**Problem statement**
Copy word for word the stretch from "If you believe that" through "are mutually incompatible." in the passage on globalization and Africa below.

**Quoted passage**
######
Globalization is a story. If you believe it is inevitable, you are likely to support handout schemes like universal basic income rather than ask more pressing questions about the structure of economic and political power.
If you believe that countries cannot succeed without the apparatus of a free market, you are more likely to support exploitative commercial activity in the guise of efficiency.
If you believe Africa is the way it is because of its past(history), its people(culture), and its place(geography), then you are much more likely to believe the continent will always remain this way. You see, Africans cannot rewrite the past or export their continent or create a new set of Africans.
After all, you cannot have both progress and a permanent problem. They are mutually incompatible.
The African Story is Adding a New Chapter
Here's the open secret of the twenty-first century: Africa is steadily changing. According to a recent report by the IMF World Economic Outlook Database, three of the six fastest growing economies on earth are in Africa.
The number of African women in the workplace, in the schools, and in the office, probably the most reliable metric of economic growth, is consistently growing.
######
**Data extract**
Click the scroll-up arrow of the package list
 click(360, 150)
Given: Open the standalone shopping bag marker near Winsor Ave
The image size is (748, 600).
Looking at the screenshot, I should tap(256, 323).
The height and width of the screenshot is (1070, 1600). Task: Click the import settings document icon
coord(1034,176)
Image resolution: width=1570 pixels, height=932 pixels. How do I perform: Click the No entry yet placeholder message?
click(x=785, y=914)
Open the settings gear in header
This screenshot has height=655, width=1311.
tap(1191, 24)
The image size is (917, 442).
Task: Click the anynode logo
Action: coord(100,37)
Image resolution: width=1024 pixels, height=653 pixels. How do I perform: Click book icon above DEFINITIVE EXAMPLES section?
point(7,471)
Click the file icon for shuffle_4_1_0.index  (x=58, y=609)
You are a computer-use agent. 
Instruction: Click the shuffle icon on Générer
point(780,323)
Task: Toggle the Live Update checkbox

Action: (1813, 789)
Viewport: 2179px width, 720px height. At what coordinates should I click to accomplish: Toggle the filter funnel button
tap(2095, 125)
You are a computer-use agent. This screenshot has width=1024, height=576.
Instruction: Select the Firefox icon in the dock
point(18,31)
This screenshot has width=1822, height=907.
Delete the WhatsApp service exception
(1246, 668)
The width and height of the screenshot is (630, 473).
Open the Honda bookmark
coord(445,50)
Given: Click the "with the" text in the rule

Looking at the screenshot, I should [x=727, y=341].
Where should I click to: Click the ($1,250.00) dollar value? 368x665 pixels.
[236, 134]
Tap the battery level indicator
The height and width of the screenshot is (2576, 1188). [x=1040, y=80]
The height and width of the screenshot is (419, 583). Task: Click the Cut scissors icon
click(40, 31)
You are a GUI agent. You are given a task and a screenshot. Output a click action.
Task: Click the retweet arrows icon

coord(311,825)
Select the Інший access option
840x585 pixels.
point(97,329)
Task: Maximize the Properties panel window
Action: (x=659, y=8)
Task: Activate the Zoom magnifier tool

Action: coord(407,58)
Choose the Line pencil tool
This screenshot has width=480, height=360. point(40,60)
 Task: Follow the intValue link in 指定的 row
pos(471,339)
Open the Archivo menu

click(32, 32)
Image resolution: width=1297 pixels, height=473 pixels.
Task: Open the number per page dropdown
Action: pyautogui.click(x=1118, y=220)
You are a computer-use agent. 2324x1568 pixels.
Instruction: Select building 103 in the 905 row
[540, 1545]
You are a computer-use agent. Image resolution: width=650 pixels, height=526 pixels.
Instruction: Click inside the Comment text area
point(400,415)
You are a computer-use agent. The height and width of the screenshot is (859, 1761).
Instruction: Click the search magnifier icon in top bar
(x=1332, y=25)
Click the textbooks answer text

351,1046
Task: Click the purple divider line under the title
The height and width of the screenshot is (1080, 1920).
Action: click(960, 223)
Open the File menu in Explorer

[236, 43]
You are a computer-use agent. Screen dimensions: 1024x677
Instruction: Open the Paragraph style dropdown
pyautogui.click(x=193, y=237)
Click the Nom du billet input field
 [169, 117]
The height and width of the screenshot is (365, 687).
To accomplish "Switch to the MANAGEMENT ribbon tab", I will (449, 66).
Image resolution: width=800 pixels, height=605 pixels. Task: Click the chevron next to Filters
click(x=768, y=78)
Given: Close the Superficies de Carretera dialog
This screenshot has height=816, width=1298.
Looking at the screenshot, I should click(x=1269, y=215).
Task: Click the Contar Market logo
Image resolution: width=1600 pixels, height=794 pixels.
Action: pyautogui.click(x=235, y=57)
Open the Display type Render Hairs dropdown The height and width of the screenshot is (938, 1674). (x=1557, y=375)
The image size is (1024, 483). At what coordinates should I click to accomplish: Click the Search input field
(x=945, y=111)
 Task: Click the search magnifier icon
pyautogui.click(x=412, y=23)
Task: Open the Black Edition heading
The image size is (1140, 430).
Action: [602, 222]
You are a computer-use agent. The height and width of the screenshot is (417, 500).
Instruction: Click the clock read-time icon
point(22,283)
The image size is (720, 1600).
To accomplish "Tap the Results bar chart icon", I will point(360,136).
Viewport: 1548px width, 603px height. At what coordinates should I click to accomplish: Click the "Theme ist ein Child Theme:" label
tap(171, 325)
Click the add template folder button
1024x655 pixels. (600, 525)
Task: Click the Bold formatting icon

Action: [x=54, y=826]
######
**Written reply**
If you believe that countries cannot succeed without the apparatus of a free market, you are more likely to support exploitative commercial activity in the guise of efficiency.
If you believe Africa is the way it is because of its past(history), its people(culture), and its place(geography), then you are much more likely to believe the continent will always remain this way. You see, Africans cannot rewrite the past or export their continent or create a new set of Africans.
After all, you cannot have both progress and a permanent problem. They are mutually incompatible.